- Born: c. 1800/1816
- Died: 28 July 1870 (aged 54/70)

= Elish Lamont =

Irish artist

Elish Lamont or Elish La Mont(e) (c. 1800/1816 – 28 July 1870) was an Irish miniaturist.

==Life==
Elish Lamont was born to a well-known business family in Belfast, in either 1800 or 1816. Her father was John Lamont, a stationer and printer. She went to London to train as a miniaturist, upon completing this training she returned to Belfast. She established herself as a professional artist by 1837. During her career in Belfast, Lamont lived at a number of addresses and lived alternately with her brothers, John, watchmaker and optician, and Dr Aeneas Lamont, surgeon. She opened a boarding and day school with a Miss Rock in 1851. The prospectus of which outlined that Lamont as an experienced tutor, with experience in England, France, and Germany. However, her involvement with the school had ceased by 1856. Lamont moved to an address on Clare St, Dublin in 1857, living there until 1859. Later in her life, she moved to England, where she became an acquaintance of Daniel Maclise, John Ruskin, and Charles Dickens.
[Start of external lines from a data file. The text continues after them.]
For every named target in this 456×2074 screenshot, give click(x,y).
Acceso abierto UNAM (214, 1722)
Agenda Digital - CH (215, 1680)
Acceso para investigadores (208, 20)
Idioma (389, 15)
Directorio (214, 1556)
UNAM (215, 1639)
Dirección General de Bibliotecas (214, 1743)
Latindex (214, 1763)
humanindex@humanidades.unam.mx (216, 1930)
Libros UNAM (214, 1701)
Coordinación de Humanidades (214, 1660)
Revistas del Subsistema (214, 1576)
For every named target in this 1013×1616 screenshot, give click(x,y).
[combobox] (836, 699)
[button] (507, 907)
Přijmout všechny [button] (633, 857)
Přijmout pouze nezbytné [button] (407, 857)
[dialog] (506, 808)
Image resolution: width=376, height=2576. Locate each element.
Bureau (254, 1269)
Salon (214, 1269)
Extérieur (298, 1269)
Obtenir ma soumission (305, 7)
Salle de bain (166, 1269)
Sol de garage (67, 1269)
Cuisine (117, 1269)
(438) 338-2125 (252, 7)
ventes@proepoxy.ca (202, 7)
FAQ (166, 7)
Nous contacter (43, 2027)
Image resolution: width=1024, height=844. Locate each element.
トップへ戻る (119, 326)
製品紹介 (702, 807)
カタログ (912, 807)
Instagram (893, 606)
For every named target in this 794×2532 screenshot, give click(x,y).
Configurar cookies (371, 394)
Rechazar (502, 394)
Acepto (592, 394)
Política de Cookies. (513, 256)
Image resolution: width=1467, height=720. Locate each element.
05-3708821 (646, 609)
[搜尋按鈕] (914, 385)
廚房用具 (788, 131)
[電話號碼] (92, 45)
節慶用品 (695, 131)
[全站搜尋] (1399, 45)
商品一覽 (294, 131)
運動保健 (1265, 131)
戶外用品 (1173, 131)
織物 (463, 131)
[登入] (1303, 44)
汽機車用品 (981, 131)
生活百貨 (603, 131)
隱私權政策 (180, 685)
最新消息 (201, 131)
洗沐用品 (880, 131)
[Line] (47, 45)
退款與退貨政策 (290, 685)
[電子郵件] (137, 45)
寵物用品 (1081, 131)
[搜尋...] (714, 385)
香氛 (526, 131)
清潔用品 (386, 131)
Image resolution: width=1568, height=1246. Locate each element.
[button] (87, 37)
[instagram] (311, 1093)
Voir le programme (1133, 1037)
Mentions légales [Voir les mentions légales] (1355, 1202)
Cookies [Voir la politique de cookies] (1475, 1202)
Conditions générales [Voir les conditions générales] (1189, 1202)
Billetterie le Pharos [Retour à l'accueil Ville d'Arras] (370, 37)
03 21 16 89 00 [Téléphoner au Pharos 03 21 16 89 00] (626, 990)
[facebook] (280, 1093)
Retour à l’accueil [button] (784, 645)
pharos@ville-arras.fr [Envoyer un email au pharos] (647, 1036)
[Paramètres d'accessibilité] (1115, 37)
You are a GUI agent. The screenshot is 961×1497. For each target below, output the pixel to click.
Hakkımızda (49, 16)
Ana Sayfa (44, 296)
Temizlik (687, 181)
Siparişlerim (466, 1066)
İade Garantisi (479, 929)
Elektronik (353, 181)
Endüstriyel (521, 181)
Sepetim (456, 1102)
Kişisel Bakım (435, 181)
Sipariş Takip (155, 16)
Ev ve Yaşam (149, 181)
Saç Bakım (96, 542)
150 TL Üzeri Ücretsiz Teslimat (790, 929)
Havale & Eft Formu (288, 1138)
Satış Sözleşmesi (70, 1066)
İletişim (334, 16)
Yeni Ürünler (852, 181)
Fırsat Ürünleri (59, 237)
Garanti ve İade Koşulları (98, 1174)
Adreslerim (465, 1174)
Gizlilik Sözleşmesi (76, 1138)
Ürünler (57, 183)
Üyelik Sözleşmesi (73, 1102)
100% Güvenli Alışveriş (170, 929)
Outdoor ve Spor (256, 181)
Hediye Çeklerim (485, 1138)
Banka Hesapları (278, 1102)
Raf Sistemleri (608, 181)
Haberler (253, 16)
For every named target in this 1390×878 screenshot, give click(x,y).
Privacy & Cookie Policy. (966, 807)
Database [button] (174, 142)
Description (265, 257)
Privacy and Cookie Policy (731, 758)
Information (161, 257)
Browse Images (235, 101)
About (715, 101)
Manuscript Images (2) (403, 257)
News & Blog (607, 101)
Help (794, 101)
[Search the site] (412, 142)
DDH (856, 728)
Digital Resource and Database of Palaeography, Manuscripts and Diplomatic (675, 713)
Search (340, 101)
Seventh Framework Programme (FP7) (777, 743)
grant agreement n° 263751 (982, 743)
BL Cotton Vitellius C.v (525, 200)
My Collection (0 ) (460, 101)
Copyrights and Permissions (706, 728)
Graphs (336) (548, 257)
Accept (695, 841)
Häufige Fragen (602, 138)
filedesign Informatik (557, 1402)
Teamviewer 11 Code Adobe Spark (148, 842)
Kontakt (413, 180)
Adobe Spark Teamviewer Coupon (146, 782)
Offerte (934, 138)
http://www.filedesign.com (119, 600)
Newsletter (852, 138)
Lamont died on 28 July 1870, at Boley Hill, Rochester, Kent.

==Artistic work==
At the beginning of her career, Lamont exhibited with the Belfast Association of Artists in 1837 and 1838. She was also exhibited with the Royal Hibernian Academy (RHA) from 1842 to 1858, and then again in 1870. It is possible that she is the contributing "Mrs Lamont" to the Northern Irish Art Union exhibition in Belfast in 1843 with 2 miniatures. She exhibited 7 miniatures at the Royal Academy of Arts (RA) in 1856 to 1859 as "Miss La Monte". Lamont is considered one of the earliest known professional woman artists in Belfast, going on to have a very successful career. She was commissioned by many aristocratic families in Northern Ireland, such as Lord Bangor, the Earl of Belfast, and the Dufferins. Lamont's miniatures of Lady Dufferin were exhibited by the RHA in 1851 and RA in 1866. Her miniatures of the dowager duchess of Manchester were engraved to be included in the Court Album, and 2 of her works were gifted to Queen Victoria when her visited Dublin in 1853. Lamont also produced a series of prints of crayon drawers in 1845, illustrating Moore's Irish melodies. A 1900 exhibition of deceased local artists in Belfast featured two of her paintings. A miniature of Miss O'Hara of Ballymena in the Ulster Museum is the only known work of Lamont in a public collection.

==Writings==
Lamont was also a writer, producing a number of publications in 1843:
- The Northern Whig
- Impressions, thoughts and sketches during two years in Switzerland
- The gladiators
- The mission of the educator

Lamont collaborated with her sister on a volume of poetry, Christmas rhymes, or Three nights' revelry, in 1846, which she illustrated. She also wrote a novel published in 1855, Love versus money.